4. Finding Common Keys Across Multiple Dictionaries
from random import randint, sample
# Generate random player data
players_s1 = {x: randint(1, 4) for x in sample('abcdef', randint(3, 6))}
players_s2 = {x: randint(1, 4) for x in sample('abcdef', randint(3, 6))}
players_s3 = {x: randint(1, 4) for x in sample('abcdef', randint(3, 6))}
print(players_s1)
print(players_s2)
print(players_s3)
Method 1: Loop-based Approach
common_keys = []
for key in players_s1:
if key in players_s2 and key in players_s3:
common_keys.append(key)
print(common_keys)
Method 2: Set Intersection
print(players_s1.keys() & players_s2.keys() & players_s3.keys())
Method 3: Using reduce() with map()
from functools import reduce
all_keys = map(dict.keys, [players_s1, players_s2, players_s3])
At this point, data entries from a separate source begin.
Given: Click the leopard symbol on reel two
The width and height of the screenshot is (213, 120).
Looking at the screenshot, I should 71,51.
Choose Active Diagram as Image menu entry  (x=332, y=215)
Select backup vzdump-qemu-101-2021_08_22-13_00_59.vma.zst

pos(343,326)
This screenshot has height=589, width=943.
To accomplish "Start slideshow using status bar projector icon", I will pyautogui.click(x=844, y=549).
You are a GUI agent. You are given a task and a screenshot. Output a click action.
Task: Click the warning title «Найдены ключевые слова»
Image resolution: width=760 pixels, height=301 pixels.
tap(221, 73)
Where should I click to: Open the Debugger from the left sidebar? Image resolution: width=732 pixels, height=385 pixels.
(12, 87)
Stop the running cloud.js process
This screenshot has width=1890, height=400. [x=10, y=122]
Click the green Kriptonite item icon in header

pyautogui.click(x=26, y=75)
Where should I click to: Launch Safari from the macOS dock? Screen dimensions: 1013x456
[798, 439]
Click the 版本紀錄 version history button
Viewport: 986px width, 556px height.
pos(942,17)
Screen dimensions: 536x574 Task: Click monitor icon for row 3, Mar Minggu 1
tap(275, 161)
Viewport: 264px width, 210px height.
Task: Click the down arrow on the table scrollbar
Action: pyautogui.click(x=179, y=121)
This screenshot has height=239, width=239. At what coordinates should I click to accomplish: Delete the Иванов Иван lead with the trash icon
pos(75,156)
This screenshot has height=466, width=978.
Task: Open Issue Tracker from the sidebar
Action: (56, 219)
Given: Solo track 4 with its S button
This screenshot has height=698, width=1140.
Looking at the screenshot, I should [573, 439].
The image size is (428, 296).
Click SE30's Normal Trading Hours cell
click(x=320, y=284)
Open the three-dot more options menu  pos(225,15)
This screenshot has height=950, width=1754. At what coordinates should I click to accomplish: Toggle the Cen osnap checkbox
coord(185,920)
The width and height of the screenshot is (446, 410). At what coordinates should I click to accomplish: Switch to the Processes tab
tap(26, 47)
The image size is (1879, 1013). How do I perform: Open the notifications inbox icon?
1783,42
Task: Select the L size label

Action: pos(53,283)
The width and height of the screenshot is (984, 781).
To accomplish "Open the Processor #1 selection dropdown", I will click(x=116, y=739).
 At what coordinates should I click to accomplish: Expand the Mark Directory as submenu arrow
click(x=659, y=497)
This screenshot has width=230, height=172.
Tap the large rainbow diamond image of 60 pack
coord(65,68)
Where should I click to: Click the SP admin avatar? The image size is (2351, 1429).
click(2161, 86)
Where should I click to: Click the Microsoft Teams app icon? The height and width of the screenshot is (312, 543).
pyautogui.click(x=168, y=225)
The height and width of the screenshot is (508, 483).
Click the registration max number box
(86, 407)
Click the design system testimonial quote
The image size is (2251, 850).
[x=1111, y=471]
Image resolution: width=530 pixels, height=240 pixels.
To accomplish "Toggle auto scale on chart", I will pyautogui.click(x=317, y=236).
common = reduce(lambda a, b: a & b, all_keys)
print(common)
5. Maintaining Dictionary Order
Practical Scenario
A programming competition system needs to track contestants and their completion times. Each contestant completes a problem, and their time is recorded. Later, organizers need to query scores by name.
results = {
'LiLei': (2, 43), # rank: 2, time: 43 minutes
'HanMeimei': (5, 52), # rank: 5, time: 52 minutes
'Jim': (1, 39), # rank: 1, time: 39 minutes
}
Python versions before 3.6 had unordered dictionaries. Starting from 3.6, standard dicts maintain insertion order.
Using OrderedDict
from collections import OrderedDict
od = OrderedDict()
od['Alice'] = (1, 25)
od['Charlie'] = (2, 31)
od['Diana'] = (3, 28)
for name in od:
print(name, od[name])
Competition Simulation
from time import time
from random import randint
from collections import OrderedDict
contestants = list('ABCDEF')
rankings = OrderedDict()
start_time = time()
for i in range(6):
input() # Wait for player input
player = contestants.pop(randint(0, 5 - i))
elapsed = time() - start_time
print(f"Player {i+1}: {player} completed in {elapsed:.2f}s")
rankings[player] = (i + 1, elapsed)
print("-" * 20)
for name in rankings:
print(name, rankings[name])
6. Implementing History Tracking
Many applications track user history: browsers store visited pages, media players remember viewed files, shells record commands.
Solution
Use a bounded queue (capacity N) to store history. The deque from collections provides a double-ended circular queue that automatically discards oldest entries when full.
Basic deque Usage
from collections import deque
history = deque(maxlen=5)
history.extend([1, 2, 3, 4, 5])
print(history)
# Adding 6th element automatically removes the oldest
history.append(6)
print(history) # [2, 3, 4, 5, 6]
Persisting History with pickle
import pickle
# Save to file
pickle.dump(history, open('user_history.dat', 'wb'))
# Load from file
loaded = pickle.load(open('user_history.dat', 'rb'))
print(loaded)
Complete Example: Guessing Game with History
from random import randint
from collections import deque
import pickle
target = randint(0, 100)
print(f'Answer: {target}')
history = deque(maxlen=5)
# Load existing history if available
try:
history = pickle.load(open('guess_history.dat', 'rb'))
print(f'Loaded history: {list(history)}')
except FileNotFoundError:
pass
def check_guess(guess):
if guess == target:
print('Correct!')
return True
elif guess < target:
print(f'{guess} is too low')
else:
print(f'{guess} is too high')
return False
while True:
user_input = input("Enter a number: ")
if user_input.isdigit():
num = int(user_input)
history.append(num)
if check_guess(num):
break
elif user_input in ('history', 'h?'):
print(list(history))
pickle.dump(history, open('guess_history.dat', 'wb'))
This implementation allows users to check their guessing history and persists data between sesions.